Confronting My Lack of Control

I woke up this morning and spontaneously, I had this conversation with my boyfriend about another conversation I had with someone the previous night. Within that story I told him, it was brought to my attention that even in regular conversations that hold zero amount of tension or discomfort, I am subconsciously passive. My whole life, I have been a reserved and passive person. Recently though, I’ve decided to acknowledge areas of my personality and habits that I should change in order to improve more than ever as a human being.

Growing up, I was mentally and physically abused. I was raised in a narrow minded and controlling household with little to no flexibility. I am not going to dive into the depths of the details of my trauma but my point is that, I now understand my personality a bit more through thinking about what I had to experience as a child. I am afraid of and traumatized of control. So much, that I lack it. I don’t find comfort in telling people what to do, how to do things, or express what is acceptable to me or my feelings. I never had the freedom of having an “option” in important scenarios growing up so now I notice that I tend to speak so passively and indirectly in moments that I need to be assertive in, just to give the other person the freedom, comfort, and option that I never was able to grasp for myself. I tend to give in, to avoid speaking or arguing my point of view, just so that there would be no hassle of an uncomfortable confrontation. I tend to want to please people and prioritize what their wishes are before mine. It really is sad to realize how this translates to the way I value my self-worth due to my personal confidence being shattered before it even was able to develop into my adulthood. This lead me to indecisiveness, inaction, and therefore, incapable of taking control of my own life as it bleeds into many other aspects of my life.

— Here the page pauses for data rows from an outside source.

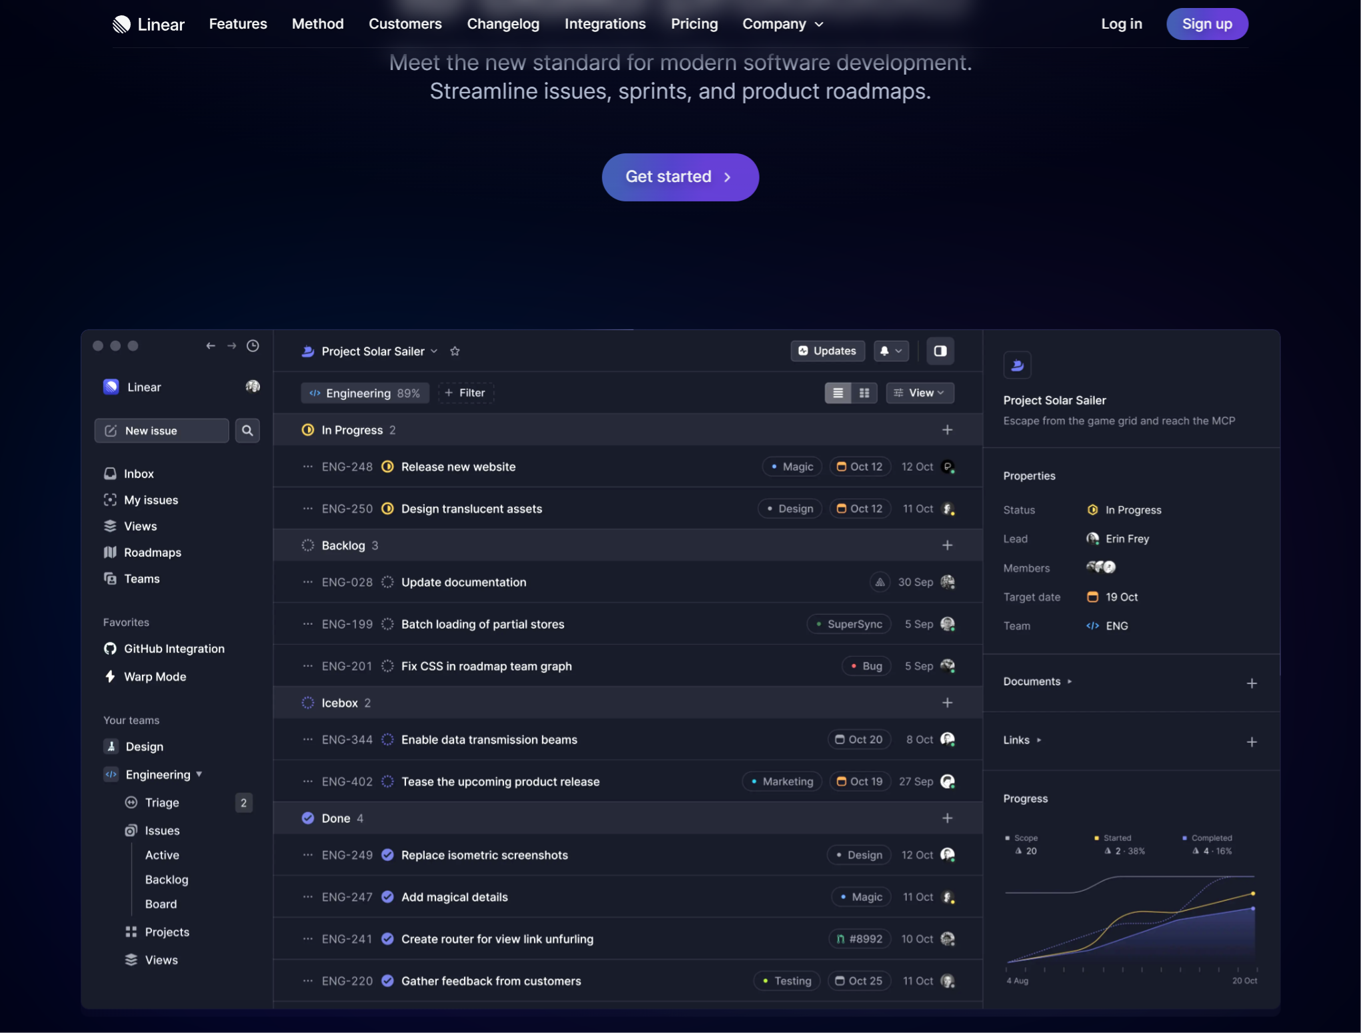Switch to board grid layout view
The image size is (1361, 1033).
click(864, 393)

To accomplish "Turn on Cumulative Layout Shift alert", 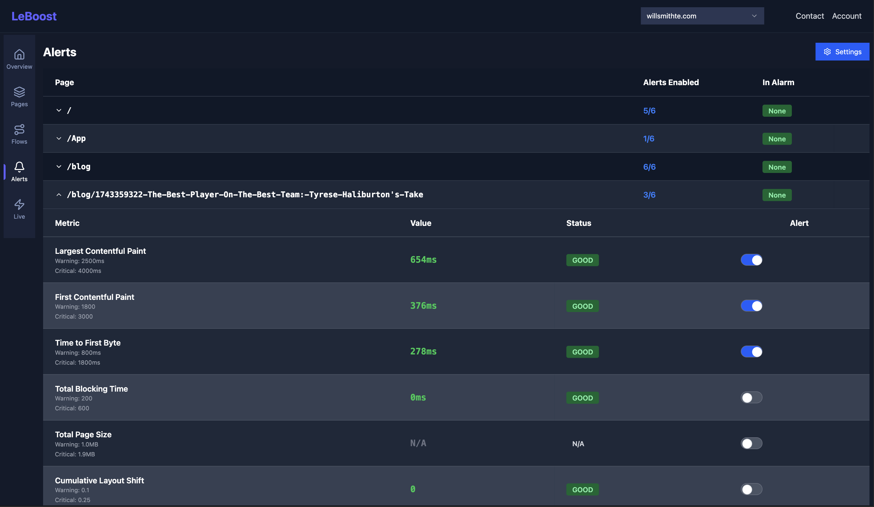I will pyautogui.click(x=751, y=489).
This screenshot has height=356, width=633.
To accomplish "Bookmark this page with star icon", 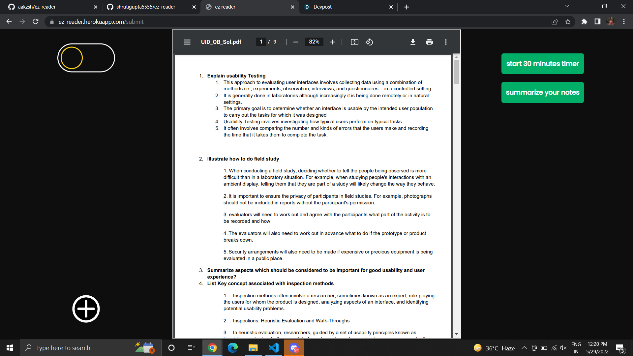I will click(568, 22).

“Can we please stop associating being a good person with how much you’re willing to suffer in silence for other people? You can be a kind person and still say, “No, I don’t have the time/energy to help you with that.” You can be a kind person and still say, “This makes me uncomfortable, please stop.” You can be a kind person and still say, “I disagree and here’s why.” You can be kind and still say, “I’m not okay with this.” Being kind is about treating people with kindness and respect, not about being the human equivalent of a doormat.”

-compassionatereminders

I know this is going to be a long journey of healing for me. I will be 27 this year and I guess it is better now than later that I begin this transformative process. I am so proud of myself though for being able to be open about this and slowly taking steps toward recovery and self-love. I used to think that dealing with things alone is what makes a person strong, but in reality that is so wrong and yet, time consuming because in order to get yourself out of something you’re dealing with, you need to be open and susceptible to different and new perspectives from the support of loved ones. Bottling everything up and suppressing it is just honestly avoidance and running away. I am done running away. I am turning back around and meeting myself in the mirror.